Your instructions — Of the material below, the lines to be retyped are those from the line containing "Select the 選択消し selection eraser tool" through the line containing "This screenshot has height=819, width=1456.", inclusive; reproduce them exactly.

Records for the task —
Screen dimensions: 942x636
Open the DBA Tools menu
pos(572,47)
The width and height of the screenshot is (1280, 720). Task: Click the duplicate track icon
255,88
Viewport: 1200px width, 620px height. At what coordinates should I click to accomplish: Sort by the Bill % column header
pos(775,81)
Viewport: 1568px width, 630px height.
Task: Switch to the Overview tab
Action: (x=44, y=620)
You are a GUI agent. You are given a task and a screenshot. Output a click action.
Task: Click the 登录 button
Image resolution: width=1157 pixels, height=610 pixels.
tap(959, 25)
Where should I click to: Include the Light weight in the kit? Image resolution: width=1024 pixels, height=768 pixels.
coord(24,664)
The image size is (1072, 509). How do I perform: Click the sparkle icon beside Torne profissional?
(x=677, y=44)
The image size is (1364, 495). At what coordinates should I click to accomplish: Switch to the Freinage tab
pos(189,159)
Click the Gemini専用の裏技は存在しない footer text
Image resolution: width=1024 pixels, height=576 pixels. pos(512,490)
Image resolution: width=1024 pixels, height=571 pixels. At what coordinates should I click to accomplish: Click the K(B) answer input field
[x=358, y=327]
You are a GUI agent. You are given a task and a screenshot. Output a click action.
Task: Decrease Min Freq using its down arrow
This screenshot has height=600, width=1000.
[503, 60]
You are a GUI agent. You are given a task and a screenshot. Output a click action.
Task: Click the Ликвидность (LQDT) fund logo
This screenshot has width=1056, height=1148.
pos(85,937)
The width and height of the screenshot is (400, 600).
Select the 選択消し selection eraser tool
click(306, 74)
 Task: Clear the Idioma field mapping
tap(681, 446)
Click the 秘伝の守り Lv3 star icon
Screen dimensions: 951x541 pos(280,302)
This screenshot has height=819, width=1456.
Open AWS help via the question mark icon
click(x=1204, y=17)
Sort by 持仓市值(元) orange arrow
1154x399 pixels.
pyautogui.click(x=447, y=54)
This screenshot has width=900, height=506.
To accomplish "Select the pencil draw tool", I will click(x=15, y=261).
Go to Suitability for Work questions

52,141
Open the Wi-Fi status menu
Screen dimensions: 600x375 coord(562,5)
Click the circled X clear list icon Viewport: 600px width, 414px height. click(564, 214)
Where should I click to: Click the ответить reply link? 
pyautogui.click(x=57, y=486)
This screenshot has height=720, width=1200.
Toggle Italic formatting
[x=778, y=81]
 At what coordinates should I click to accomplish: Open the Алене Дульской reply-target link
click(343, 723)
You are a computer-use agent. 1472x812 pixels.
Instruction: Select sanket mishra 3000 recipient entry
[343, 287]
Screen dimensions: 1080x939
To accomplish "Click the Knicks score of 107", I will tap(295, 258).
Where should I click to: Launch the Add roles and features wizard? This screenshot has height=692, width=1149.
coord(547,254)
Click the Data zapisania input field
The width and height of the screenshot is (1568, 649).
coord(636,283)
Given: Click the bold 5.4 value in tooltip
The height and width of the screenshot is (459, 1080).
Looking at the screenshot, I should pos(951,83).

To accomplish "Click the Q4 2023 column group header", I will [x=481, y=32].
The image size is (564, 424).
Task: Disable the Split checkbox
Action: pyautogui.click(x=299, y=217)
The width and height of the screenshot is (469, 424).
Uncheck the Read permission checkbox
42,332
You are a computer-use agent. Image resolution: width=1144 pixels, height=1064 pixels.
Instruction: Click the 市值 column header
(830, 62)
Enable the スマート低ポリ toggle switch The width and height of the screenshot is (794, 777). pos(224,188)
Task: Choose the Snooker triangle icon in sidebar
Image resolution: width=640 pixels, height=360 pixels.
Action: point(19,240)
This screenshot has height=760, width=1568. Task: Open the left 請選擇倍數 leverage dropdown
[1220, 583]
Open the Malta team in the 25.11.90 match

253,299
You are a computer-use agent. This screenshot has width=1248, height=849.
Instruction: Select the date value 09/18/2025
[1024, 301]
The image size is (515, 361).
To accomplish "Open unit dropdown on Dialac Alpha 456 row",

Exercise response —
Select the 選択消し selection eraser tool
click(306, 74)
 Task: Clear the Idioma field mapping
tap(681, 446)
Click the 秘伝の守り Lv3 star icon
Screen dimensions: 951x541 pos(280,302)
This screenshot has height=819, width=1456.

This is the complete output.